### Directions
Scan the entries for the word "computer" and return every line that has it.

(Pixel coordinate grounding data)
---*---

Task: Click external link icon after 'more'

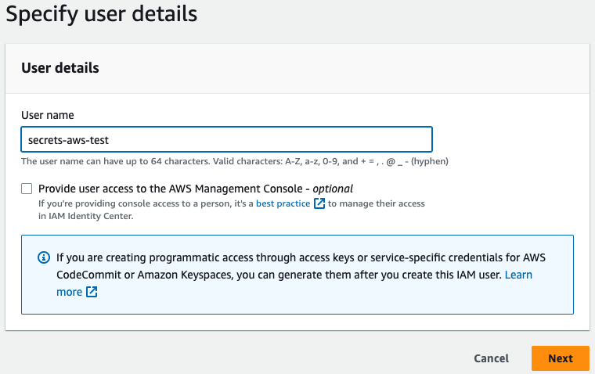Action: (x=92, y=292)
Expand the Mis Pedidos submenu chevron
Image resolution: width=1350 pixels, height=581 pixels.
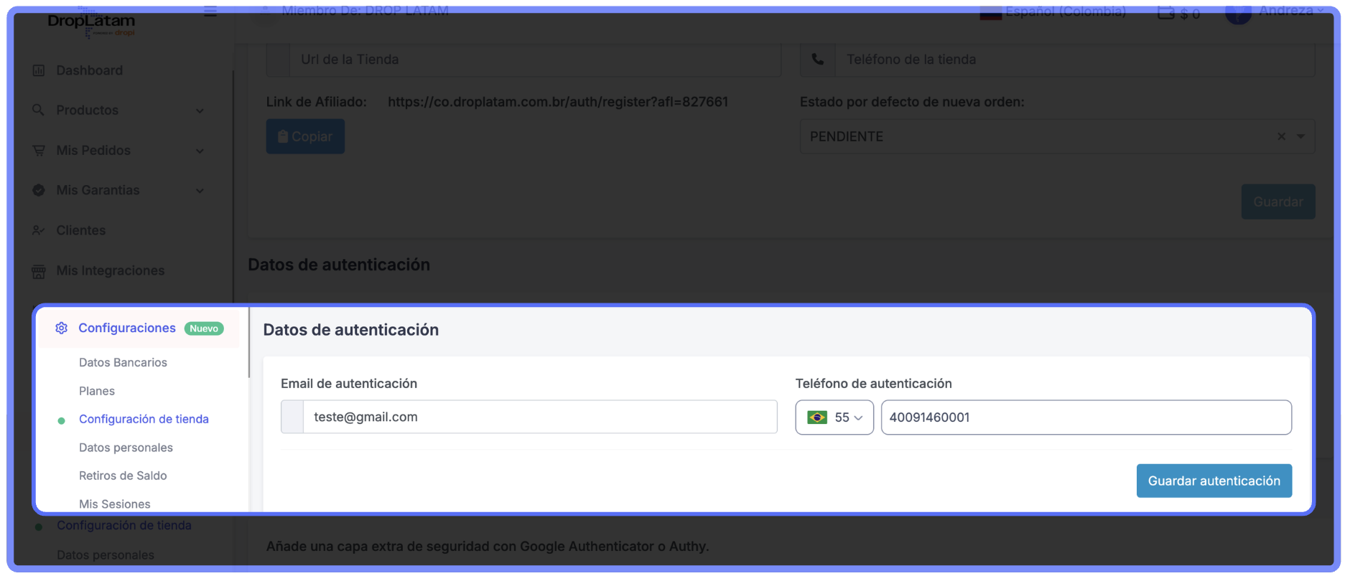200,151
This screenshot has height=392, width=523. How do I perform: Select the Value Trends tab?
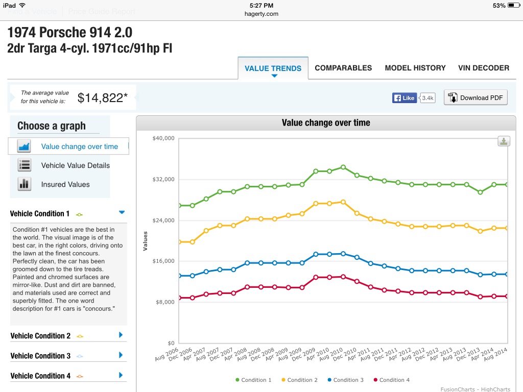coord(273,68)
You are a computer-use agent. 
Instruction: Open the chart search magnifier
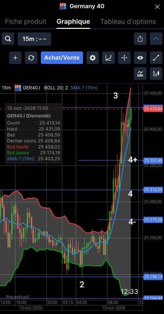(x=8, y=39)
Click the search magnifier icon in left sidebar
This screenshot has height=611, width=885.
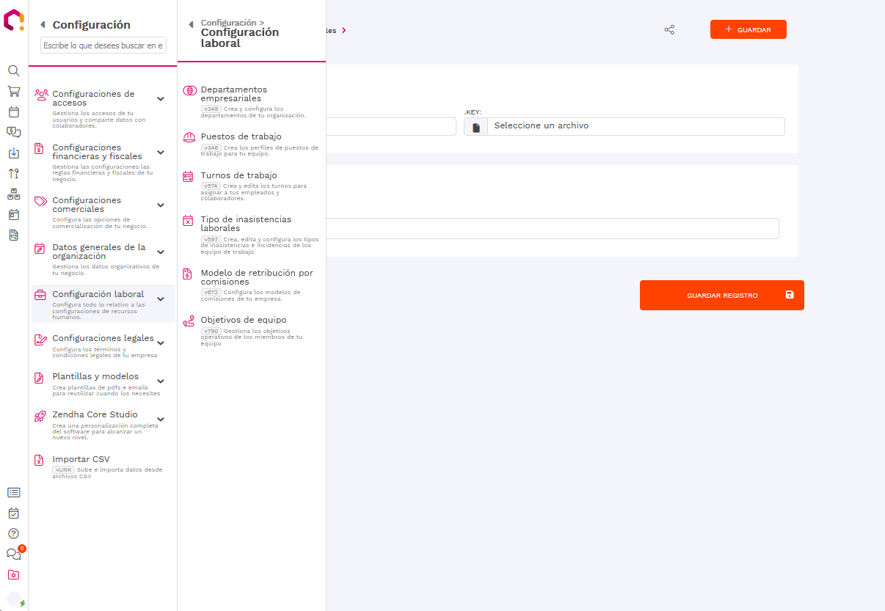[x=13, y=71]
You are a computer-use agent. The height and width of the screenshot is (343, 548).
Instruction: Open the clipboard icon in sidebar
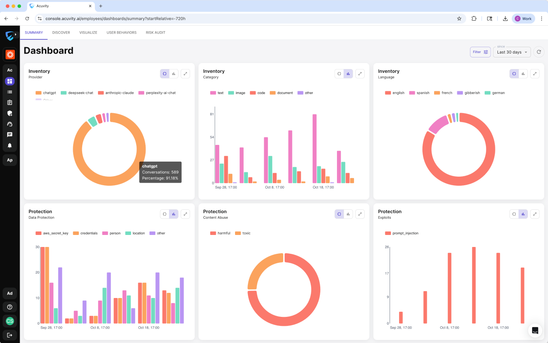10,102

---*---

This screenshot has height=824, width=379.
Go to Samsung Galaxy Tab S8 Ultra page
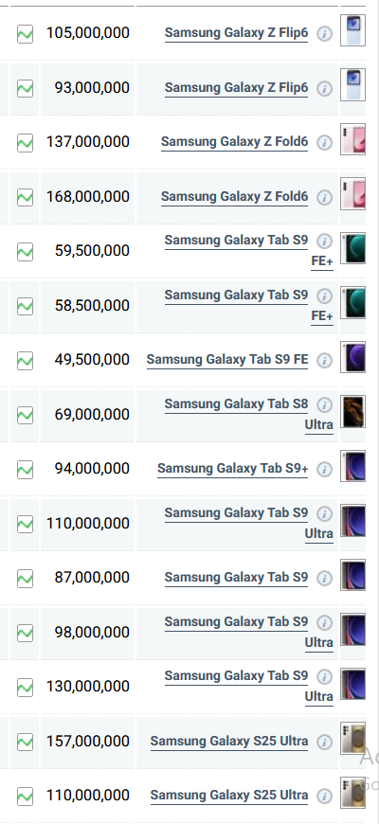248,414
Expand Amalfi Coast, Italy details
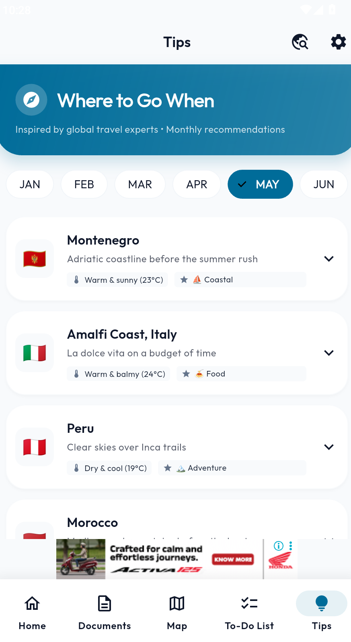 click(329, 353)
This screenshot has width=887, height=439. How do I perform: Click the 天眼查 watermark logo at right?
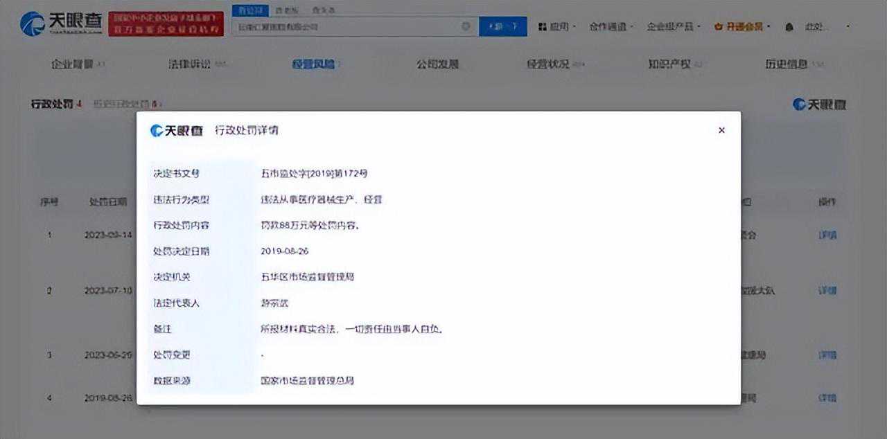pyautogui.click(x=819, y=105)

---*---

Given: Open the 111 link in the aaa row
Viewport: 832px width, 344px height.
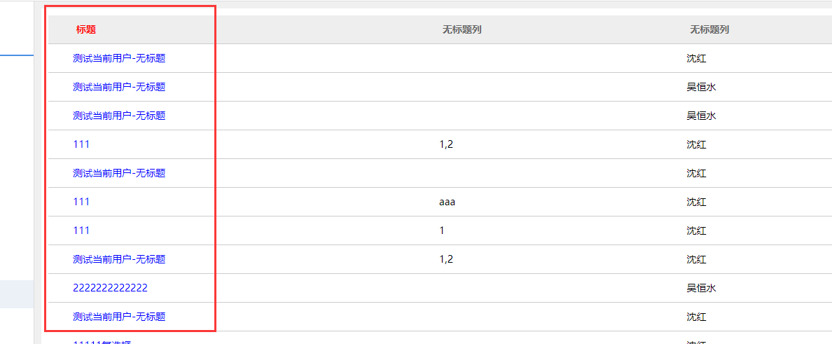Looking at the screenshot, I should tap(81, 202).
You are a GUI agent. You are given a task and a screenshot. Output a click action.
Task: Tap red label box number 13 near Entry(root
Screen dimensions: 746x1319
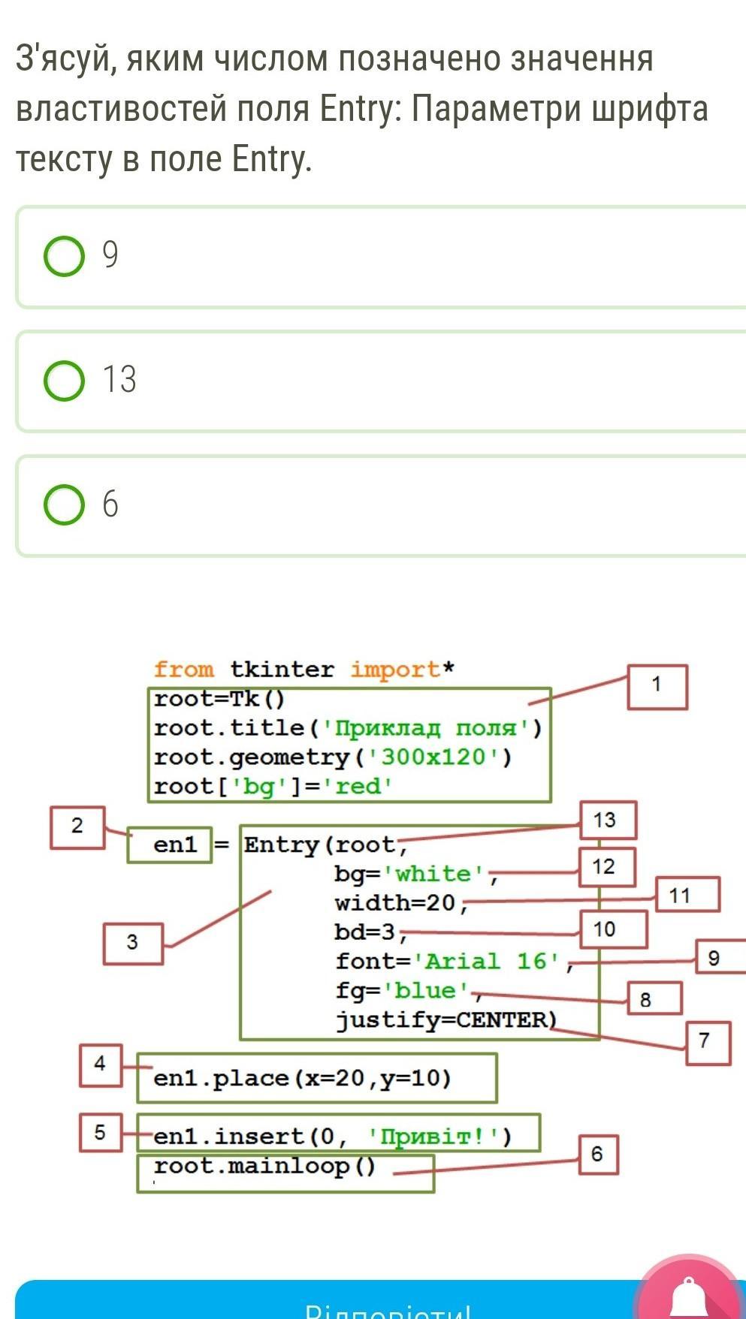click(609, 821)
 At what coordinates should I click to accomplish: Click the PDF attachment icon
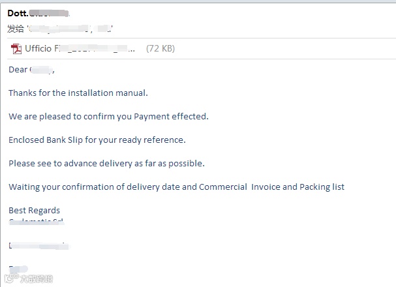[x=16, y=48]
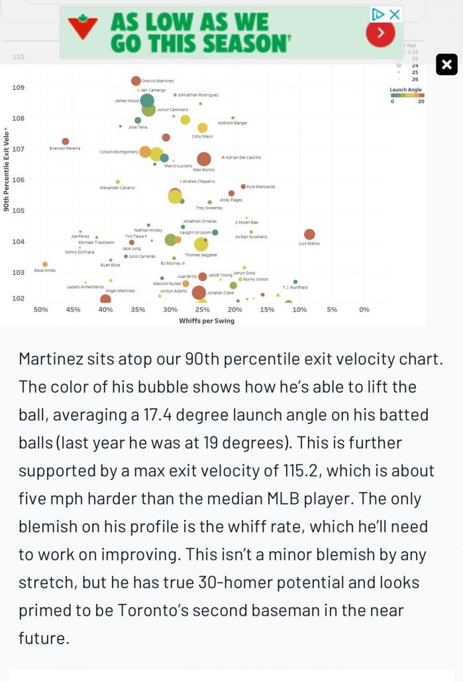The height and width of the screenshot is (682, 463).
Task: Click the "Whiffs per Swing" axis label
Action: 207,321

---*---

### Task solution
You are a computer-use agent. 
You are a computer-use agent. The height and width of the screenshot is (343, 548).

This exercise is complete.